Wednesday, 16 April 2008

Cambodians back doctor's snub of French first lady nude

Cambodian King Norodom Sihamoni (C), Premier Hun Sen (L) and doctor Beat Richner (R) cut a ribbon during the inauguration of the Kuntha Bopha 4 hospital in Phnom Penh, in 2005. Richner, who heads a Cambodian children's medical group, reportedly turned down the sale proceeds of the 1993 picture of Italian ex-model Carla Bruni, who is now married to President Nicolas Sarkozy.

16/04/2008
PHNOM PENH (AFP)

Parents of Cambodian children on Wednesday backed a Swiss doctor working in the kingdom who refused a donation from money raised by the sale of a nude photo of the French first lady.

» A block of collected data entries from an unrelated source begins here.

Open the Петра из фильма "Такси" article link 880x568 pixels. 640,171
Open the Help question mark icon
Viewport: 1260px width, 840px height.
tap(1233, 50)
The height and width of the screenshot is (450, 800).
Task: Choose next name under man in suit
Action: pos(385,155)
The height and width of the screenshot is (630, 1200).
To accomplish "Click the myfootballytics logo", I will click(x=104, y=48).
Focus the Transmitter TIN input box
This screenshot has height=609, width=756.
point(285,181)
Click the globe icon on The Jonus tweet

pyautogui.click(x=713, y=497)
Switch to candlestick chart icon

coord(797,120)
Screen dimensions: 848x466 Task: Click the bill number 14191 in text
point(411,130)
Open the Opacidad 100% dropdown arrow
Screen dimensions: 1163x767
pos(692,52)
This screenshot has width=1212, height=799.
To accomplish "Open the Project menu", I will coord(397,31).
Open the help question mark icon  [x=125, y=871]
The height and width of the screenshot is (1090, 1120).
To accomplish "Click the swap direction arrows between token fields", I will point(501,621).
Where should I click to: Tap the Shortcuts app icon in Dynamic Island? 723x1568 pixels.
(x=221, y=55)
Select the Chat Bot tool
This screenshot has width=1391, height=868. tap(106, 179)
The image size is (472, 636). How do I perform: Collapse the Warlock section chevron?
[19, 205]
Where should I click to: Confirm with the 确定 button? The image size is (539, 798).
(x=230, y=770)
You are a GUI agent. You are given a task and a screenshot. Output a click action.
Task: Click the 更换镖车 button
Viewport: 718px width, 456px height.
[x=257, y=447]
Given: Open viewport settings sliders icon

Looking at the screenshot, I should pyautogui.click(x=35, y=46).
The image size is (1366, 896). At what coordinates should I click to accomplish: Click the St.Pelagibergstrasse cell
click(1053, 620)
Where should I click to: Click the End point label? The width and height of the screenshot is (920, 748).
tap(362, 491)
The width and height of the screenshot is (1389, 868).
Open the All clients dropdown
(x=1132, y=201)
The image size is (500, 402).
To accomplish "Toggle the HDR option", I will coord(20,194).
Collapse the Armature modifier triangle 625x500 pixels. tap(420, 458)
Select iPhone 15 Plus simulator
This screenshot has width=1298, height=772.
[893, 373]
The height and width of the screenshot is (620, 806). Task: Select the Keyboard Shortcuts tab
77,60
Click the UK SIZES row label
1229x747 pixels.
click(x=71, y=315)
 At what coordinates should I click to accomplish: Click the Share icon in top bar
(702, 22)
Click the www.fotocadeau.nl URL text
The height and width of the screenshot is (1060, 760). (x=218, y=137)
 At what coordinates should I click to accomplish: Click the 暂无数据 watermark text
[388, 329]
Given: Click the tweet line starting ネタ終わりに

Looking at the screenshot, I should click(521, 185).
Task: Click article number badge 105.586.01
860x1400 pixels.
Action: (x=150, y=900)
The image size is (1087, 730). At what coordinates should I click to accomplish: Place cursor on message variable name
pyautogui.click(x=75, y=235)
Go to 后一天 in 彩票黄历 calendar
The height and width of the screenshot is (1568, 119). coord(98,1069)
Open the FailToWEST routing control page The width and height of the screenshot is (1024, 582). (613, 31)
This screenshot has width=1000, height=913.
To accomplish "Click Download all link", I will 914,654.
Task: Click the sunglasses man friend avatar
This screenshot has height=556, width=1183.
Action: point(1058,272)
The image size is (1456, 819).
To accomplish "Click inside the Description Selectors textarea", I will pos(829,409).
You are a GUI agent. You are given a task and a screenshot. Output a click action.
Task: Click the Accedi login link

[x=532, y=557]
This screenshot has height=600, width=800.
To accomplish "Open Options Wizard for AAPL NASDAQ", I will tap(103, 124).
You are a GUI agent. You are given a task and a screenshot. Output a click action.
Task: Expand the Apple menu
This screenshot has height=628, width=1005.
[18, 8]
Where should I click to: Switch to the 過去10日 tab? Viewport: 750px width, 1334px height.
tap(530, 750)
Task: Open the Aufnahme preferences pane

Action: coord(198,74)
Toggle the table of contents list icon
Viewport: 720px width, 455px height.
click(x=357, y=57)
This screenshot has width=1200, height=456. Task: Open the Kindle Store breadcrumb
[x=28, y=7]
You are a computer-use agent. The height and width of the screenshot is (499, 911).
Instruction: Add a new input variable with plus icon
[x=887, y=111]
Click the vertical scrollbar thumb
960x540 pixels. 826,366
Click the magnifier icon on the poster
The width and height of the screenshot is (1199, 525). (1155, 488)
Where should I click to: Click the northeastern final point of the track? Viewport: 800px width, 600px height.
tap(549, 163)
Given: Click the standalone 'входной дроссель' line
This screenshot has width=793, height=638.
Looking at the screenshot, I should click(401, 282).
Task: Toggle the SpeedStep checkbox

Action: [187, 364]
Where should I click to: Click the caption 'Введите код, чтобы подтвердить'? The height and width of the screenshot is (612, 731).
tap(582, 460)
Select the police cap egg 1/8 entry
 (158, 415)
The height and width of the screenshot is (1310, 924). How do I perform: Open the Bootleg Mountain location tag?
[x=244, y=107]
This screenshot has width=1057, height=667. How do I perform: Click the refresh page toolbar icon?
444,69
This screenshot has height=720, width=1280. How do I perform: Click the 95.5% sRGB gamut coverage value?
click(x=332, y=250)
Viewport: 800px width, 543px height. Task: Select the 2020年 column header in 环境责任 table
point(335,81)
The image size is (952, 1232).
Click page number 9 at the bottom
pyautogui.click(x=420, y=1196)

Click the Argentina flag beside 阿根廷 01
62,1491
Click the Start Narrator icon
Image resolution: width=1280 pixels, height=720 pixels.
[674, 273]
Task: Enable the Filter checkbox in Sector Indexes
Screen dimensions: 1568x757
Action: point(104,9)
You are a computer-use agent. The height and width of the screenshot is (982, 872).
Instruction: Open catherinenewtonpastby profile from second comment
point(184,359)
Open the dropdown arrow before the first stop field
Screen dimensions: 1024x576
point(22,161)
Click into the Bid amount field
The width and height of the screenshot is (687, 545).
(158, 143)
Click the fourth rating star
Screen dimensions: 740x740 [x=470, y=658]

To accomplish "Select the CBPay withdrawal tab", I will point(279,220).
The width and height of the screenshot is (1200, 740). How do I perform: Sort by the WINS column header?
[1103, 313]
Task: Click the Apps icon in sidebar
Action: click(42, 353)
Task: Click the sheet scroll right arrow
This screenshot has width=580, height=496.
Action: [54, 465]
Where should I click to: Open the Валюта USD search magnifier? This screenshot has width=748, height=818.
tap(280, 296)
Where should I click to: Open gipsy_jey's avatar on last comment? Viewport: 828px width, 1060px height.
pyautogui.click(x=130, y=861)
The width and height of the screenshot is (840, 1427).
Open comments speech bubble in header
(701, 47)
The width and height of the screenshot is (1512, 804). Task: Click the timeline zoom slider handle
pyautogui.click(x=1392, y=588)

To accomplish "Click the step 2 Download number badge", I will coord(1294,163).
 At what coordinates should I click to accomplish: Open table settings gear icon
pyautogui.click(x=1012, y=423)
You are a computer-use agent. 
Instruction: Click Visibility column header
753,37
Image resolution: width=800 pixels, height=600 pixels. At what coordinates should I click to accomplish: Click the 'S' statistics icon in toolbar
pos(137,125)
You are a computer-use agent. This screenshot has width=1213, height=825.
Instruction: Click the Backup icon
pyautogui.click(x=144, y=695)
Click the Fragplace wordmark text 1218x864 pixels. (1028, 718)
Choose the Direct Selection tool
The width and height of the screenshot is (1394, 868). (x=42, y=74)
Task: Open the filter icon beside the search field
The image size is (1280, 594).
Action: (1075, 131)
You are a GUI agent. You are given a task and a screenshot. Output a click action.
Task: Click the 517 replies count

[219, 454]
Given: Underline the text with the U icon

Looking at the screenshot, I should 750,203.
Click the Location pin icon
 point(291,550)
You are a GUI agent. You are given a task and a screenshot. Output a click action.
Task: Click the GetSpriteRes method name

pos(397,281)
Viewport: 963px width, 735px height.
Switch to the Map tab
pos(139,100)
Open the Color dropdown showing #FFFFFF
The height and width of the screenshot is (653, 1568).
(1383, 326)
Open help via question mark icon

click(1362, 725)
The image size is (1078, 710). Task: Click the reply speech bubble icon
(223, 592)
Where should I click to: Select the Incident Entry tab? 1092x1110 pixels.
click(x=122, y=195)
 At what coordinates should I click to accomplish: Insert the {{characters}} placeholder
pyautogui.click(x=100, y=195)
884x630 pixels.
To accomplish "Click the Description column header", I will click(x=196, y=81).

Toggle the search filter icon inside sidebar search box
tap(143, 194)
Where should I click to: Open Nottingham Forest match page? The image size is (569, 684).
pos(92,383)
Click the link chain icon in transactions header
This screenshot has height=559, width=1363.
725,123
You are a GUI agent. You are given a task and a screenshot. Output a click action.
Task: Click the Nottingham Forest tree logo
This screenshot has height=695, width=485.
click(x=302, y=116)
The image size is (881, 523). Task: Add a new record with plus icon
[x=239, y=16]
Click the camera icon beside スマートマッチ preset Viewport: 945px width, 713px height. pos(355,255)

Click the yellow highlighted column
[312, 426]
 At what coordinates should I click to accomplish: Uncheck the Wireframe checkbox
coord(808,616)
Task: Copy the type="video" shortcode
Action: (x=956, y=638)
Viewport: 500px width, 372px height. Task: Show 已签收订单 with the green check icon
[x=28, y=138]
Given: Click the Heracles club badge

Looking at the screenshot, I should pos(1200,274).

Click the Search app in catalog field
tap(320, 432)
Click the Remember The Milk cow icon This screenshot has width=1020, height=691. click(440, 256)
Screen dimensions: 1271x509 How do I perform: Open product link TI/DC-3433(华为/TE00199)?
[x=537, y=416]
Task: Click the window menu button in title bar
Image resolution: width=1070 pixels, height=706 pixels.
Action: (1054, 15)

Beat Richner, who heads a Cambodian children's medical group, reportedly turned down the sale proceeds of the 1993 picture of Italian ex-model Carla Bruni, who is now married to President Nicolas Sarkozy.

The nude eventually sold to an anonymous man of Asian descent at a New York auction last week for 91,000 dollars, but Richner told media that he would not take any money since the picture would shock Cambodian sensibilities.

Parents in impoverished Cambodia said they approved of Richner's decision.

"There are many ways that people can raise money and donate it to the hospital, not by nudity," said Bou Koeun, the father of a two-month-old boy who is being cared for at Richner's Kantha Bopha hospital in Phnom Penh.

Song Lai Sreng, 25, whose baby girl is also receiving treatment at the hospital, said the paediatrician had made the right decision.

"Talking about nudity, it is not acceptable in our culture," she told AFP.

Richner told The Cambodia Daily newspaper on Wednesday that Swiss photographer Michel Comte, who took the picture, said he had a buyer lined up who would acquire the photo if the money went to the Kantha Bopha Children's Hospital Association.

But Richner turned him down, the paper said.

Cambodia has a visible sex trade, but at the same time conservatives laud modesty as part of the local culture.